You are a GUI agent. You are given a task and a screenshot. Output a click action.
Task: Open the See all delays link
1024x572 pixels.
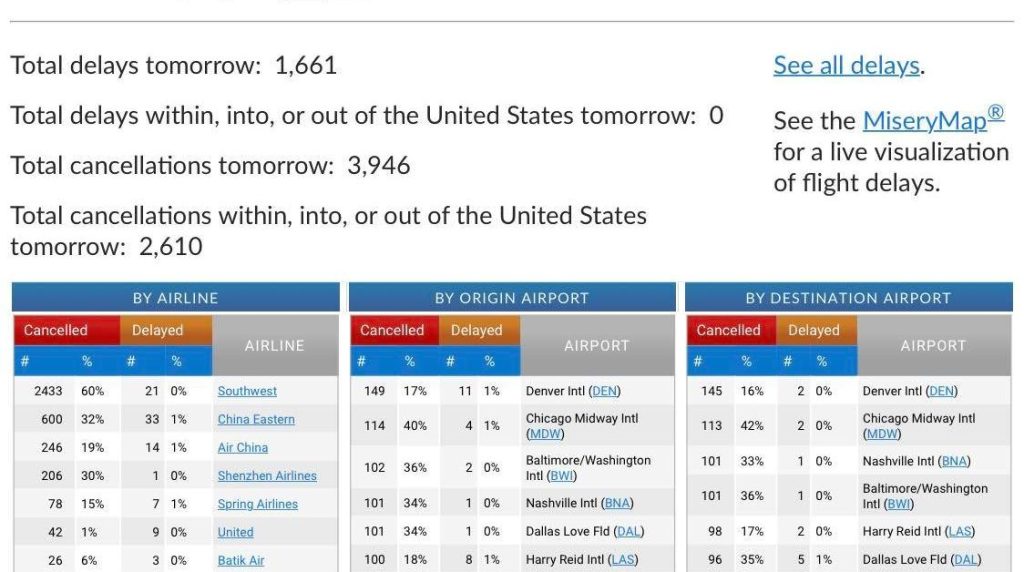tap(846, 66)
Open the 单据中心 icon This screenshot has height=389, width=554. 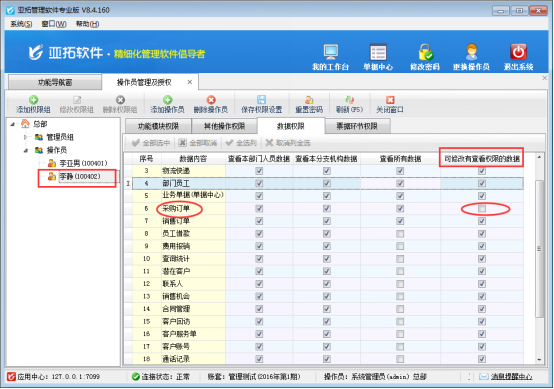pos(378,52)
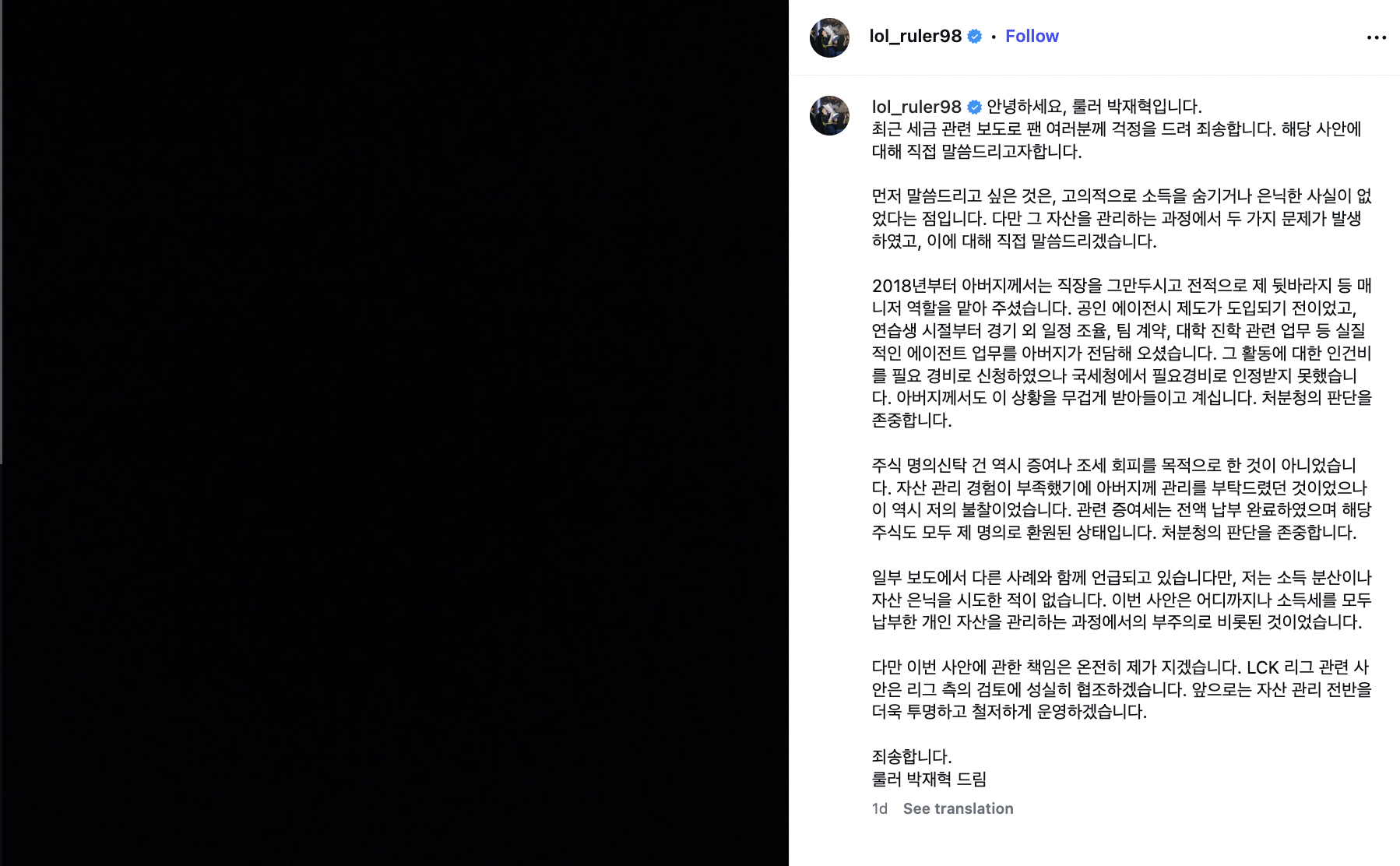Click the verified badge next to header username
Image resolution: width=1400 pixels, height=866 pixels.
click(x=975, y=37)
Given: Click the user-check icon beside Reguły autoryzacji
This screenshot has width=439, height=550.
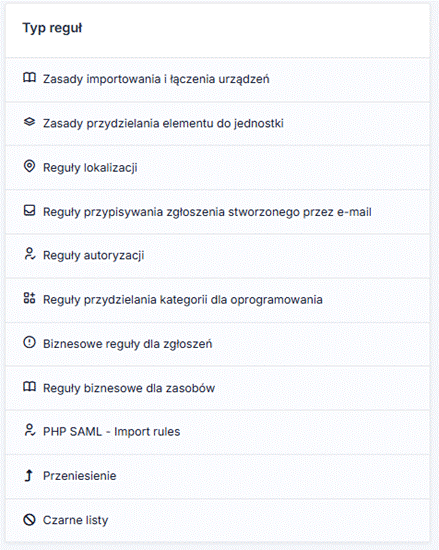Looking at the screenshot, I should 29,254.
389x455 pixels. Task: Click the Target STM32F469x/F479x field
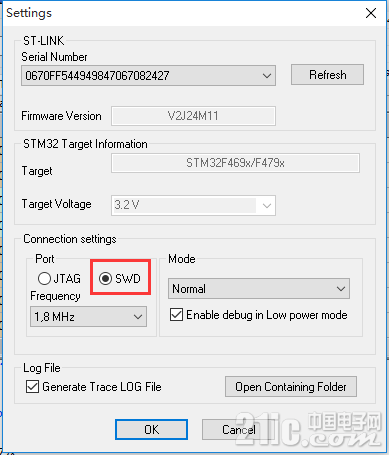point(235,163)
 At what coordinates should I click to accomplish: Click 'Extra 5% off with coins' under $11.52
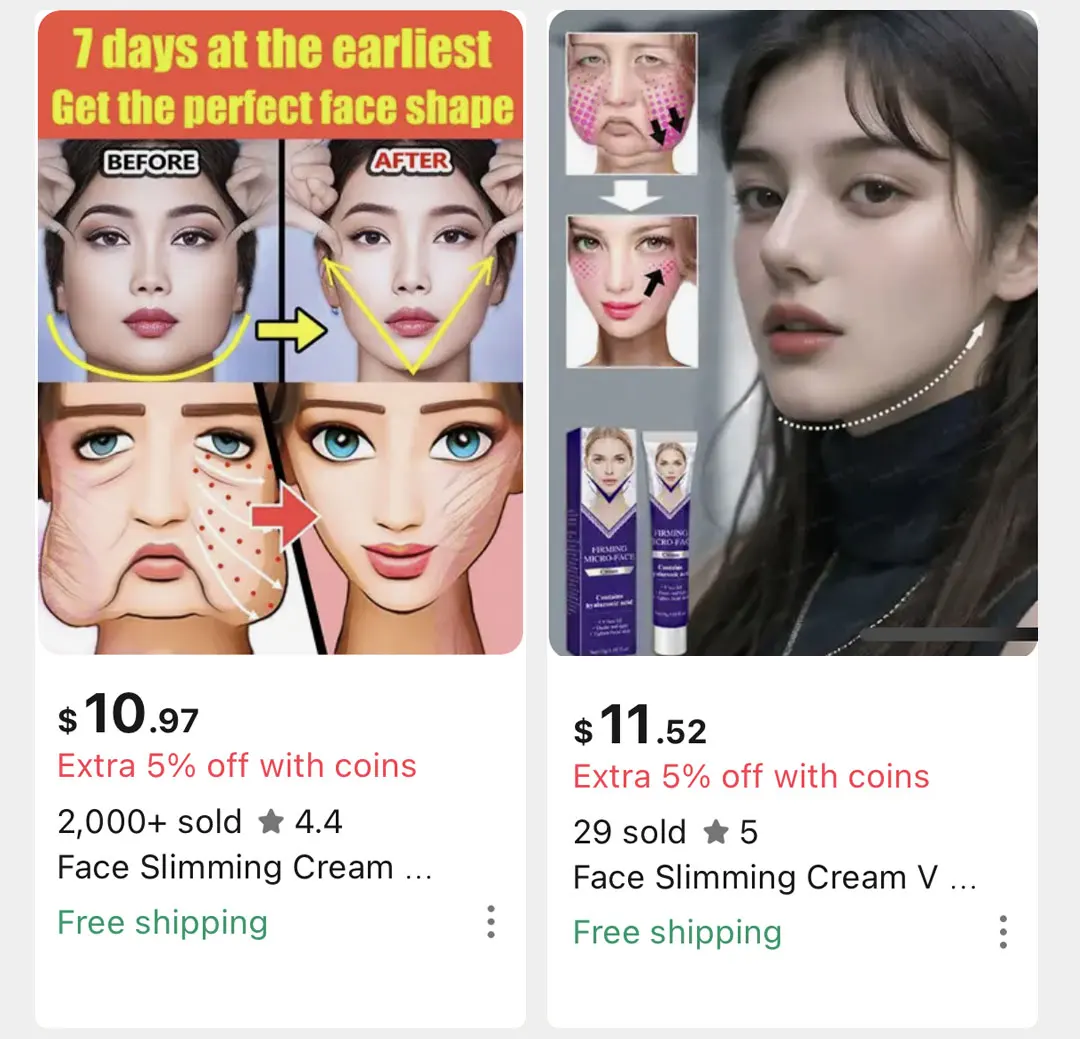[x=751, y=776]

————————

Problem to solve:
Exactly the lines from the one with "This screenshot has width=439, height=550." through the end of the records are to be repeated, both ends included, and pictures are to be omitted.

Answer area:
This screenshot has width=439, height=550.
Looking at the screenshot, I should 29,254.
389x455 pixels. Task: Click the Target STM32F469x/F479x field
point(235,163)
 At what coordinates should I click to accomplish: Click 'Extra 5% off with coins' under $11.52
[x=751, y=776]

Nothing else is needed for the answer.